I had always known Laos to be a country of lax drug laws. However, what surprised me most were the exotic drinks available for tourists at every street corner. Do they think we’re stupid?
Walking around Luang Prabang was often like a Potions class at Hogwarts. All kinds of anthromorphic concoctions designed to…well, designed to do what? Presumably to get the tourists drunk. Or to get them ill. Unsurprisingly, I stuck to my Beer Lao. There was no way I was going to try Bear Paw Whiskey, for example. Not in a million years! Who even dreams up these kinds of flavours?! And I thought Habushu in Japan was bad…
In all seriousness, the rice whiskey business is huge in Laos. A local whiskey brand known as Lao-Lao often has an alcohol volume of over 55% and is a very popular beverage for Laotians, almost as popular as the much-safer option of Beer Lao. At first, the rice is fermented over a period of days in the warm tropical climate, and then boiled in a condenser of some kind to rid it of its impurities. The resultant Lao-Lao can be drank neat but is often left in bottles to mix in with insects or reptiles such as scorpions or frogs to add a particular distinctive flavour.
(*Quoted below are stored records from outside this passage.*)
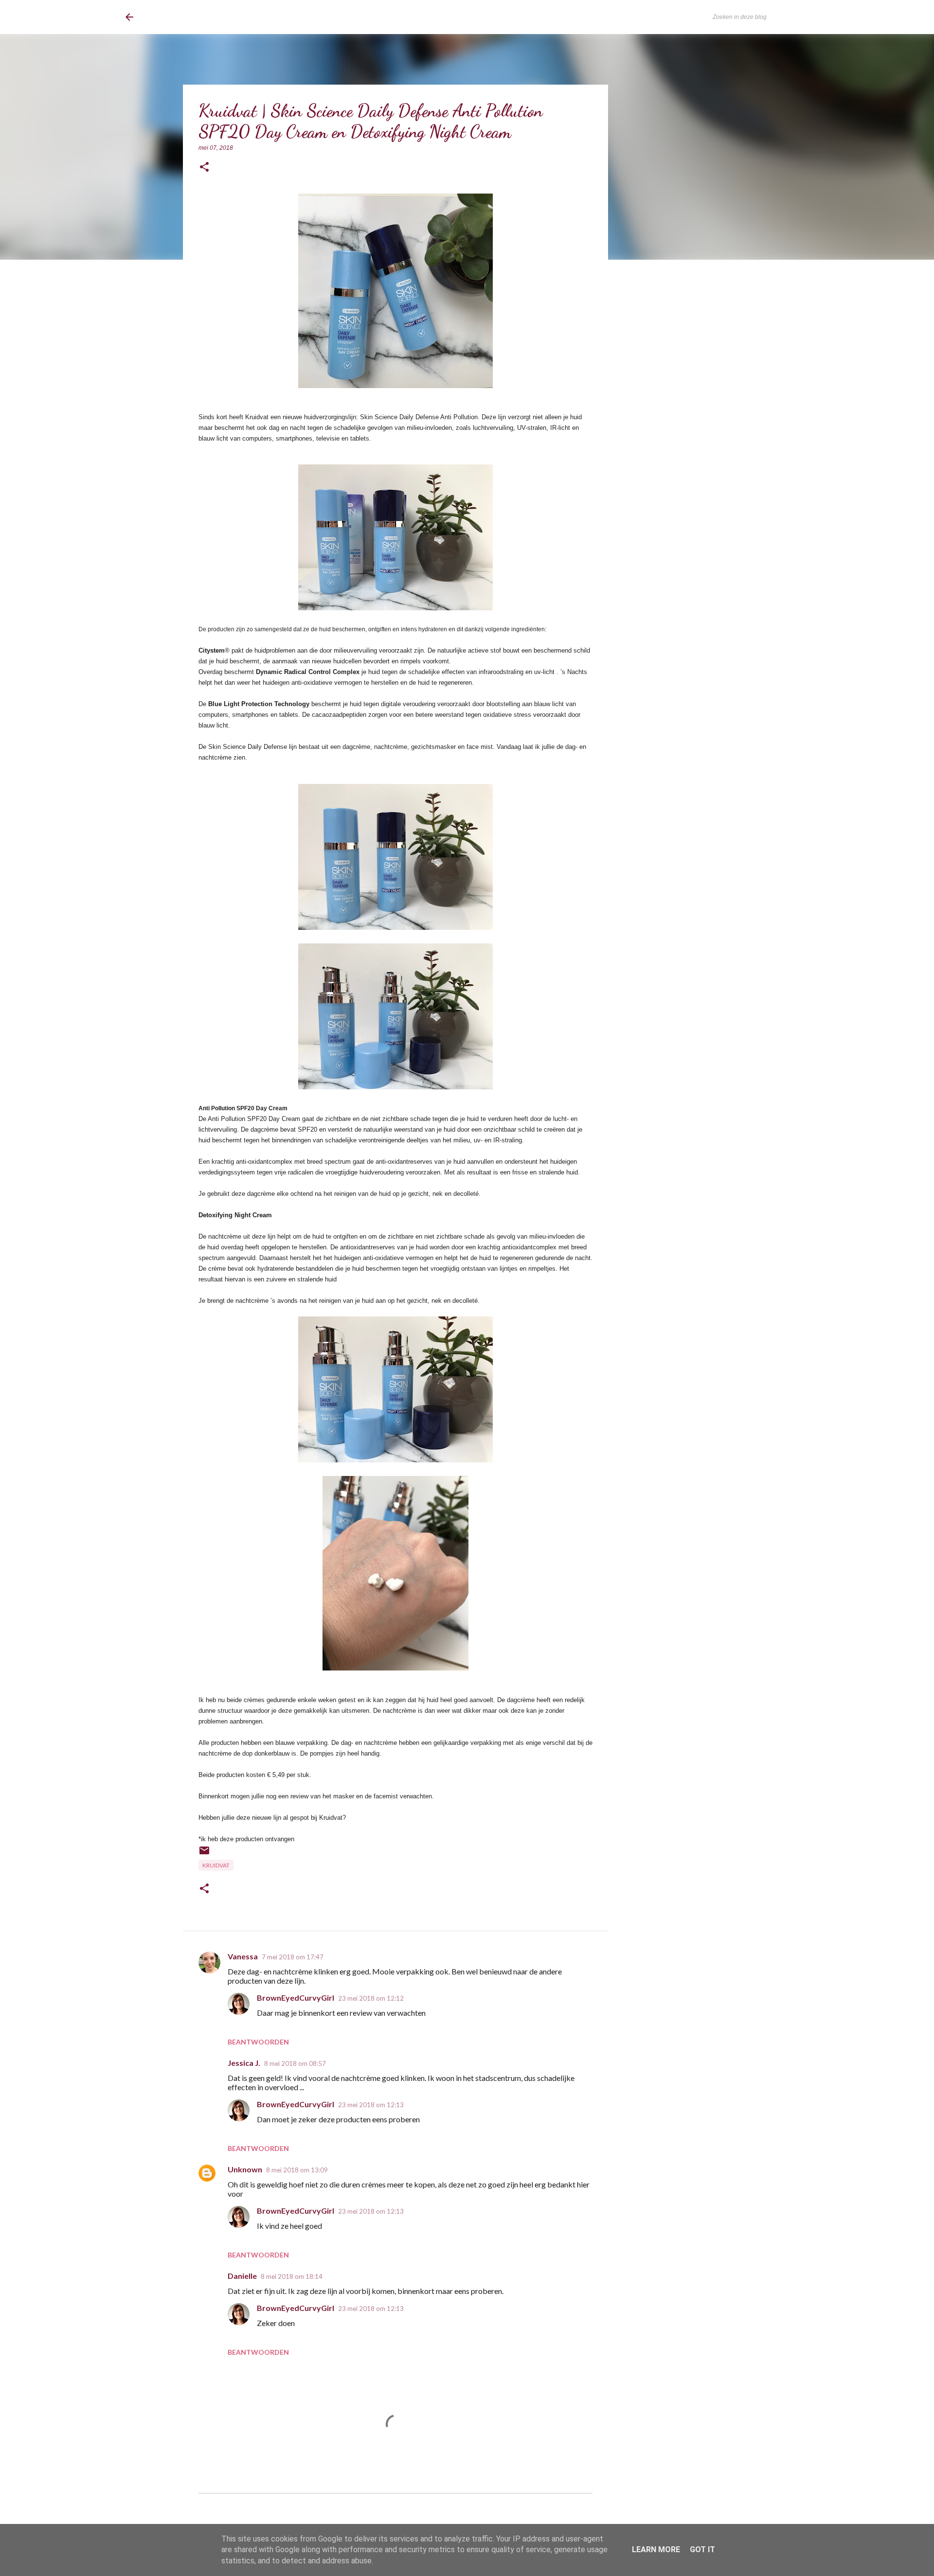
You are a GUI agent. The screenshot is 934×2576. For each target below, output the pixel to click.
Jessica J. (244, 2062)
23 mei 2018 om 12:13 (371, 2105)
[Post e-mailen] (204, 1854)
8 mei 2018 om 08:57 (295, 2063)
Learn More (656, 2549)
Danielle (242, 2275)
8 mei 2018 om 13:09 (297, 2170)
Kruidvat (216, 1865)
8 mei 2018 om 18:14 (292, 2276)
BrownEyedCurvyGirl (205, 17)
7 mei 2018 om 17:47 (292, 1957)
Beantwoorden (258, 2042)
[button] (204, 167)
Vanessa (243, 1956)
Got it (702, 2549)
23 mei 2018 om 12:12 (371, 1998)
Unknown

Japan also uses a similar kind of method to create its famous sake rice wine, but here in Laos the alcohol content is abnormally high due to improper and lax governmental regulations.
In the notorious backpacker haunts of Laos, such as at Vang Vieng, there are real dangers in drinking Lao-Lao, as the young backpackers there do often not know of the harm the drink can do to them. I found an article from 2012 which details the affects of this potentially potent Lao drink from the Sydney Morning Herald. I saw no foul play while I was in Luang Prabang, but the way the locals here were trying to sell it was pushy to say the least. When in local custom it is consider somewhat rude to refuse when offered a shot of Lao-Lao, it is not surprising that many young backpackers give in to the temptation. After all, who hasn’t smoked a cigarette at some stage of their youth?
I hope when you visit Laos you can consider the dangers of drinking Lao-Lao. Although the locals will swear by it, and probably tell you everything is ok, you need to consider what you would feel like after a couple of 50% alcohol shots back home, and whether you would be able to go tubing in the deep rivers afterwards.